Task to carry out - I need the number of lines in the listing below that include the string "target", and only that number.
'''
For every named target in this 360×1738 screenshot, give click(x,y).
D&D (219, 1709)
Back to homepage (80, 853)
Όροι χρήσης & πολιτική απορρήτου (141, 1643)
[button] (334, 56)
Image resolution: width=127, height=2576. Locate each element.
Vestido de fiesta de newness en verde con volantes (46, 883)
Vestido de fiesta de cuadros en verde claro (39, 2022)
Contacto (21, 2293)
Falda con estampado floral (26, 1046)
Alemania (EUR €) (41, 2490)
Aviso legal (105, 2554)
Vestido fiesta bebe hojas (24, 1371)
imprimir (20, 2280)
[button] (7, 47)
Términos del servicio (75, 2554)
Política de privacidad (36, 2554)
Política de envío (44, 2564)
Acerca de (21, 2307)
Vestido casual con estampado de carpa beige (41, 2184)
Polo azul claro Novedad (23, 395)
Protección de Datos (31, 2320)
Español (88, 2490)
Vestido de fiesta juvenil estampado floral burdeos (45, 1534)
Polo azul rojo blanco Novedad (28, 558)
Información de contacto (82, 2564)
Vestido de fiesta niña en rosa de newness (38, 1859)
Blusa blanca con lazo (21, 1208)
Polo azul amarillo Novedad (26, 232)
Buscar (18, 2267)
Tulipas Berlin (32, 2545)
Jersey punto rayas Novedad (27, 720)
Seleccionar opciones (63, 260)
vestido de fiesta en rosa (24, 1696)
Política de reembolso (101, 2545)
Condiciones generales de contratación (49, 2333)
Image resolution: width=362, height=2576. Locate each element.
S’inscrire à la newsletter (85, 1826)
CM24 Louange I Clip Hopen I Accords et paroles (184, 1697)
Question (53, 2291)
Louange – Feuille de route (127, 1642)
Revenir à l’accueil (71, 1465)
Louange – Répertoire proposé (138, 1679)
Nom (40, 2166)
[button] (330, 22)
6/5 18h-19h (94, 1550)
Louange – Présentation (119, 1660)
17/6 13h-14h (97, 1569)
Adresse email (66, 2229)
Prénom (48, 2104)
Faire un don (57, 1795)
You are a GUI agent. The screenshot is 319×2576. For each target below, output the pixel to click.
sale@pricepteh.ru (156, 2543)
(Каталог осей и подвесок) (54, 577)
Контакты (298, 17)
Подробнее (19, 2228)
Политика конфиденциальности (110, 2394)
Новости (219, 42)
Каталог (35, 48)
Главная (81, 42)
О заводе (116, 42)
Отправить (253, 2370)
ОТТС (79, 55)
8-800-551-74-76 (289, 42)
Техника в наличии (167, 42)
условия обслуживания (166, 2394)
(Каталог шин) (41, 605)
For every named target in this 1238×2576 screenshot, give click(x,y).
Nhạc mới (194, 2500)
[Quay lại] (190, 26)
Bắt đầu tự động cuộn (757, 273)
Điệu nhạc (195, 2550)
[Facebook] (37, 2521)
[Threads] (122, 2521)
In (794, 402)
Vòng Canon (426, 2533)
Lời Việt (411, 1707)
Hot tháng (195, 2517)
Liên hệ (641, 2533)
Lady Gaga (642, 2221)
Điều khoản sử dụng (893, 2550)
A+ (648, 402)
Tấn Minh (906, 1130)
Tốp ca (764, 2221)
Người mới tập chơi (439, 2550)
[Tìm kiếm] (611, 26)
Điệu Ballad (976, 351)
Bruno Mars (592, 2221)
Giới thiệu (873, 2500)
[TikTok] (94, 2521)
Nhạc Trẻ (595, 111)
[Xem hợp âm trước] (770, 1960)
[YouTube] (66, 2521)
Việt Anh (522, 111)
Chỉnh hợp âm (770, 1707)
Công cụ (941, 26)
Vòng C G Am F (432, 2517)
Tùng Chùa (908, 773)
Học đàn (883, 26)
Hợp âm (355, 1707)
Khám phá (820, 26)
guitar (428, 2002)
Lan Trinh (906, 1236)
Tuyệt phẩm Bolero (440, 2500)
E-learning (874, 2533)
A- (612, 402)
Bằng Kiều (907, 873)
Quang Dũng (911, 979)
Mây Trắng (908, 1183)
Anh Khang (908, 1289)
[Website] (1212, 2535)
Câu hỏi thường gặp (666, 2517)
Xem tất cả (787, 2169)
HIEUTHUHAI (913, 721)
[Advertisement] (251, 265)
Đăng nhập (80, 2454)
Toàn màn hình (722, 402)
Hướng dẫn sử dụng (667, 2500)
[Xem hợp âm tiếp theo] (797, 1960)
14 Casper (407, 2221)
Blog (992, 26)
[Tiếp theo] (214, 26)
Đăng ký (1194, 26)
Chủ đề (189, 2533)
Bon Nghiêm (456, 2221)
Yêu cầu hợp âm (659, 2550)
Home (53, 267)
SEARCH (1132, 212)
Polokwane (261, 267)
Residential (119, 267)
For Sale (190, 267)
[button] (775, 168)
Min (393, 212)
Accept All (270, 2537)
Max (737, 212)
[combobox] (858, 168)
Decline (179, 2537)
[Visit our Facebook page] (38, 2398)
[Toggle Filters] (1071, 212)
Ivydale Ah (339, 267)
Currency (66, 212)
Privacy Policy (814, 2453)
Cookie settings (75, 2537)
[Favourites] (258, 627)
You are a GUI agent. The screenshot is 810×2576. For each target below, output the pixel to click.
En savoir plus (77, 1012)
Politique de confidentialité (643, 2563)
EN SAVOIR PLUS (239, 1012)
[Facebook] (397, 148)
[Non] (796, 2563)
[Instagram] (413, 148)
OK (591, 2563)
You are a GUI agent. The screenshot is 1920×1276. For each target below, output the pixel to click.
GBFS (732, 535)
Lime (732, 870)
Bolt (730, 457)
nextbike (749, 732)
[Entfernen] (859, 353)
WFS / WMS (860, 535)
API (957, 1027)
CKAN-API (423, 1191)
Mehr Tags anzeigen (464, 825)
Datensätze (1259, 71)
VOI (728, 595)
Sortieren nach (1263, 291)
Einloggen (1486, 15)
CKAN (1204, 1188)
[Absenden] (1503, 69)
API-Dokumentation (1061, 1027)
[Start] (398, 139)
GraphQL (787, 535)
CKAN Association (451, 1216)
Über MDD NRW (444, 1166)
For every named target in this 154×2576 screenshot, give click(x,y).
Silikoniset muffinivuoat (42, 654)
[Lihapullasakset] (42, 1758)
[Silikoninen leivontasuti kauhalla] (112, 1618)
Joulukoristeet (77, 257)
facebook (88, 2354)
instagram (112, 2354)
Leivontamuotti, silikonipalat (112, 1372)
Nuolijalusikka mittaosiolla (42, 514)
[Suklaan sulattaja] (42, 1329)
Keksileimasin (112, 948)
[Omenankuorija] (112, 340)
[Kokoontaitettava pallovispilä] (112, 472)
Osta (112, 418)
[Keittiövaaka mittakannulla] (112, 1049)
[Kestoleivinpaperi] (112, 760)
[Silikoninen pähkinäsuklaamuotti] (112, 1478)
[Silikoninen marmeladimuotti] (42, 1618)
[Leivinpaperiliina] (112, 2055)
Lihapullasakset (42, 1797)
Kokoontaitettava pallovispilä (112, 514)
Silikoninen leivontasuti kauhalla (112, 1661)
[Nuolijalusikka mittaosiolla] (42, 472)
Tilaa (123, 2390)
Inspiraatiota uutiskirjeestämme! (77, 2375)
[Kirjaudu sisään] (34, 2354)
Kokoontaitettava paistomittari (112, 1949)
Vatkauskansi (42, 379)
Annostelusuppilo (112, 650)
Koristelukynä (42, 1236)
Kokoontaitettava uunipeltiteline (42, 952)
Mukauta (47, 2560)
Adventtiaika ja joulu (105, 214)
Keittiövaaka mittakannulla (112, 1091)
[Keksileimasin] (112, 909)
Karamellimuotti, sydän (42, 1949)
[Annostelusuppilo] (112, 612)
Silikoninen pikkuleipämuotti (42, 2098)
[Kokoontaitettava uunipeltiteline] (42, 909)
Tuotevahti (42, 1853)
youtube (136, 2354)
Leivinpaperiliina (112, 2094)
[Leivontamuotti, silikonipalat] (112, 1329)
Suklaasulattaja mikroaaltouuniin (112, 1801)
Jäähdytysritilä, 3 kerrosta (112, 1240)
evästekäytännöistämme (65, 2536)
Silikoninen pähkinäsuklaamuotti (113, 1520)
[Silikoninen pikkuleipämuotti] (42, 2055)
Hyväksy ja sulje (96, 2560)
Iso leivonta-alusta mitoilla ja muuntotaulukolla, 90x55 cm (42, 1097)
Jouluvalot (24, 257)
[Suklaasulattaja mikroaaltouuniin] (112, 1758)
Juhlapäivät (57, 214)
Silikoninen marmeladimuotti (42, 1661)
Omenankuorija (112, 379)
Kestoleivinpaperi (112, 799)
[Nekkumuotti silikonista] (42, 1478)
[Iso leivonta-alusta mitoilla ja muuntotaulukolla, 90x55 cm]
'''
Expected answer - 6